> _Do this_
Please reproduce the following records exactly, line for line.

--- start Records shown ---

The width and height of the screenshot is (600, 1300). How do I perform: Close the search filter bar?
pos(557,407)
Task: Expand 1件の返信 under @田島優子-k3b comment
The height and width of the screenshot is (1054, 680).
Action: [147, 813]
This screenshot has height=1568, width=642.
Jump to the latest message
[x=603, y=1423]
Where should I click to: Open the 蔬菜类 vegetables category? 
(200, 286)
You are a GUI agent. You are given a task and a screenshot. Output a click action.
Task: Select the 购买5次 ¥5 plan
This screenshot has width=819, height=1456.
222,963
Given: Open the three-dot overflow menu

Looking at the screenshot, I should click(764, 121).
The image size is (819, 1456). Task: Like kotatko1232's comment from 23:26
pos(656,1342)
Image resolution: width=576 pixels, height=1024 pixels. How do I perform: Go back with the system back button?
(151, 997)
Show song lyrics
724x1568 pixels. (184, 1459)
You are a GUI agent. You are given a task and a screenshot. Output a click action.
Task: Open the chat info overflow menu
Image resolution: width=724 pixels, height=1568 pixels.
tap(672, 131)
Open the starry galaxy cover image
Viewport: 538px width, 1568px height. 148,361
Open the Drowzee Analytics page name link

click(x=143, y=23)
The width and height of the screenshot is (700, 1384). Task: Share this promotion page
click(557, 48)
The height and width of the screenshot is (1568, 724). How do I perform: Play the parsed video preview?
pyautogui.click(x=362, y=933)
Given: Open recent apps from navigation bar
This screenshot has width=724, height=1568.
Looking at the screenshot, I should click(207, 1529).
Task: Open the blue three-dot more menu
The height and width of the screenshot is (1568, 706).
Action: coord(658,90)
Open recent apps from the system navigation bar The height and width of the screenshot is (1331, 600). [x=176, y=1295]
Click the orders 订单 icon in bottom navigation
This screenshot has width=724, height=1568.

--- end Records shown ---

> _Problem solution_
The width and height of the screenshot is (600, 1300). How do I perform: Close the search filter bar?
pos(557,407)
Task: Expand 1件の返信 under @田島優子-k3b comment
The height and width of the screenshot is (1054, 680).
Action: [147, 813]
This screenshot has height=1568, width=642.
Jump to the latest message
[x=603, y=1423]
Where should I click to: Open the 蔬菜类 vegetables category? 
(200, 286)
You are a GUI agent. You are given a task and a screenshot. Output a click action.
Task: Select the 购买5次 ¥5 plan
This screenshot has width=819, height=1456.
222,963
Given: Open the three-dot overflow menu

Looking at the screenshot, I should click(764, 121).
The image size is (819, 1456). Task: Like kotatko1232's comment from 23:26
pos(656,1342)
Image resolution: width=576 pixels, height=1024 pixels. How do I perform: Go back with the system back button?
(151, 997)
Show song lyrics
724x1568 pixels. (184, 1459)
You are a GUI agent. You are given a task and a screenshot. Output a click action.
Task: Open the chat info overflow menu
Image resolution: width=724 pixels, height=1568 pixels.
tap(672, 131)
Open the starry galaxy cover image
Viewport: 538px width, 1568px height. 148,361
Open the Drowzee Analytics page name link

click(x=143, y=23)
The width and height of the screenshot is (700, 1384). Task: Share this promotion page
click(557, 48)
The height and width of the screenshot is (1568, 724). How do I perform: Play the parsed video preview?
pyautogui.click(x=362, y=933)
Given: Open recent apps from navigation bar
This screenshot has width=724, height=1568.
Looking at the screenshot, I should click(207, 1529).
Task: Open the blue three-dot more menu
The height and width of the screenshot is (1568, 706).
Action: coord(658,90)
Open recent apps from the system navigation bar The height and width of the screenshot is (1331, 600). [x=176, y=1295]
Click the orders 订单 icon in bottom navigation
This screenshot has width=724, height=1568.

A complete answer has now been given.